少子化の原因は結婚しない人、結婚できない人が増えたからです。これは単純明快な事実ですが、これはひた隠しにされました。

 原因の究明がされることなく、
少子化との関係や対策としての効果に疑問のある対策ばかりが実行されました。それが、保育所の増設、育児休暇の創設に代表される「共働き女性」に対する各種の支援策です。これらの支援策が何の効果もなくむしろ逆効果であり、失敗であったことは明らかです。少子化の原因が結婚しない人が増えたことである以上、失敗は当然です。
 すでに
子供のいる共働ぎの主婦に補助金を与えたところで、子供が増えるはずがありません釣った魚にえさをやっても漁獲が増えないのと同じです。

 では、なぜ結婚しない人が増えたのでしょうか。それは
(共稼ぎの)結婚生活が(特に女性にとって)魅力的ではなくなり、また結婚しなくても生きていける社会になったからです。女性の職業が限られていた時代には、女性は結婚しないと生きていけませんでした。しかし女性の職業選択の幅が広がると、女性は結婚しなくても生きていくことが可能になりました。無理に意に沿わない相手と結婚する必要がなくなったのです。
 男性にとってもこのことはある程度当てはまります。電化製品も、コンビニもない時代は、男性が独身生活を続けることは、きわめて不便でしたが、社会の変化はその不便を大幅に軽減してくれました。

 また結婚生活が二人の共同生活である以上、
結婚には男女ともに最低限の協調能力が求められますが、世の中にはそれを欠く人が一定割合存在します。それらの人は円満な結婚生活を維持できません。独身生活を余儀なくされます。以前であれば結婚しなければ生きていけなかったために、不本意な結婚生活も、実質的には破綻している夫婦関係も存続して、子供が生まれ育ちましたが、現在では破綻は即離婚につながり子供の出生には結びつきません。

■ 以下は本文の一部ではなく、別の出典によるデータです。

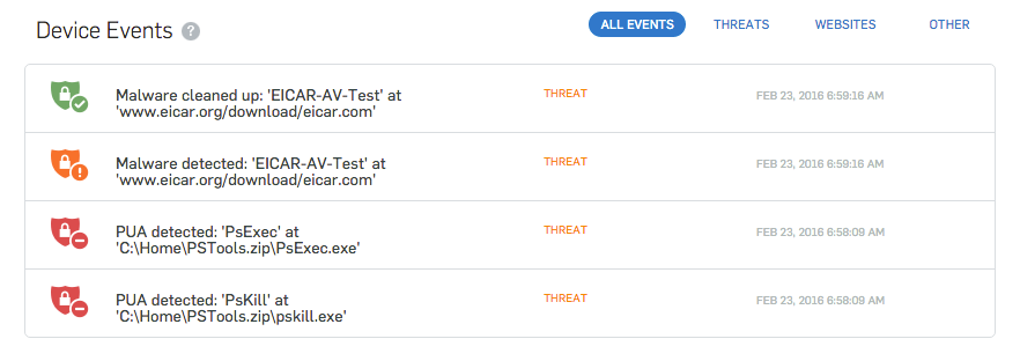This screenshot has height=361, width=1020.
Task: Click the red shield icon for PsExec PUA
Action: [69, 233]
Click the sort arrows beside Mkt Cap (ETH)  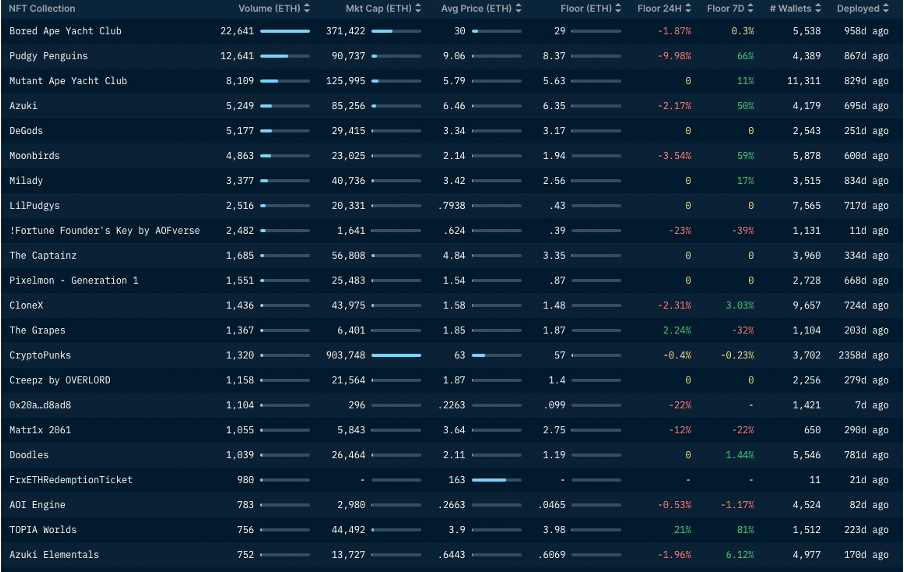(417, 9)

こうして、結婚しない人(してもすぐ離婚する人)、子供を産まない人が増えたのです。

 結婚しない人を結婚に導く施策を実行すれば、結婚しない人をある程度減少させることは可能ですが、それでも一定割合の人は生涯独身を余儀なくされます。
 以前のように100%に近い人が結婚していた時代ではなくなり、20〜30%の人は未婚(子なし)で人生を終わるのです。
 従って、結婚した一組の夫婦が2人子供を産んでいたのでは、人口は減少の一途をたどります。人口減少を食い止めるためには結婚しない人を減らすだけではなく、
結婚した人の中に3人、4人子供を産む人を増やしていかなければならないのです。

 もはや時間的猶予はありません。直ちに必要な緊急対策を実施しなければなりません。対策とは、まず、結婚する意思のある人が結婚できる支援制度を充実させることです(この問題について結婚するかしないかは個人の問題で有り、行政が介入すべきでないという屁理屈をほざく人たちがいますが、そういう人たちからは、個人生活に関わるすべての福祉の恩恵を剥奪すべきです)。

 次に、
3人目、4人目の出産を奨励することです。夫婦の中には経済的な事情が許せば、3人目の子供を望んでいる人は少なくありません。手厚い補助金を子供の大学卒業年齢まで支給することを保証すれば十分可能です。共働き、専業主婦の別を問わず、健康であれば母親の年齢も問わずに実施すべきです。

 反対に、必要な費用を捻出するために、少子化対策として実施された各種の
効果がなかった対策(保育所や、育休制度などへの税金の投入)は、必要の有無を問わず一旦廃止すべきです。
 低所得者対策として必要であれば、改めて別の新制度として整備することとし、少子化対策としては廃止すべきです。